The takes I've seen from pretty much all the numerical analysts is that posits are not really viable as a replacement for floating-point; they're just a much worse implementation. There are a lot of flaws with IEEE 754 (I'm upset that NaN != NaN, e.g., and sNaNs seem to be universally considered a design mistake), but the underlying theory behind it is very well worked-out, and even its more controversial features (like denormals) turn out to have been vital innovations.

One of the issues with posits from a numerical perspective is that it's main claim to fame of being more accurate is handled by having the number of precision bits being dependent on the exponent value, which means it's a return to the days of having to scale your input so that the values are around unity to maximize, rather than the promise of floating-point of being scale-independent.

> which avoids many of the flaws with IEEE floats

... by repeating lots of the flaws that led to IEEE754, requiring extra accumulators (the "quire") and hardware to do basic ops since the posit format alone fails, and making numerical analysis a complete mess, breaking the ability to write correct numerical algorithms.

They lose precision over large dynamic ranges, making algorithms fail on many inputs, without extreme care (and loss of accuracy over such ranges), lack of NaN/inf makes them fail on lots of other issues (and there are algorithms requiring NaN and inf behavior under IEEE754 for performance - I'll list one I recently made below...), this lack makes it harder to debug where algorithms broke, costing development time, ....

The algo I recently developed needed to find extrema of cubics over a finite range. This requires solving a quadratic. A quadratic root solver can have /0 = inf and sqrt(-) = NaN cases, which are often fiddled with using branches.

In my case I knew I'd be doing these in batches, and wanted C/C++ code to auto vectorize and do them in SIMD, and did not want to pay the cost for branches. This speed up the flow by about 8x on almost all larger processors, at the cost of some slots having NaN or inf. Those with NaN or inf had underlying cubics I could discard.
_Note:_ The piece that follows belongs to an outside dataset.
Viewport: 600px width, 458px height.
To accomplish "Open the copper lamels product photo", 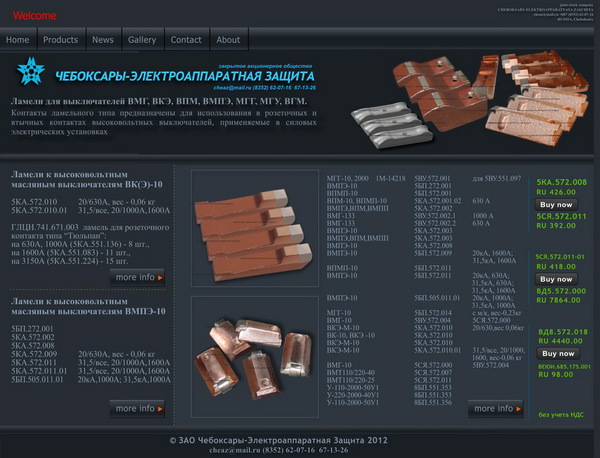I will tap(251, 228).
So by using the IEEE754 aware multi parallel root finder (written in strd c++), I could check that the roots were in my interval (also parallelized) as a <= root <= b, which fails for root being NaN or inf. This check is also parallelzied.

All in standard C++, no hint of parallelization intrinsics, handled by modern compilers perfectly, and getting massive speed gains.

This is but one place NaN and inf are extremely useful. This type of use appears all over in scientific computing, graphics, pysics sims, etc.

Posits cannot handle this type of stuff.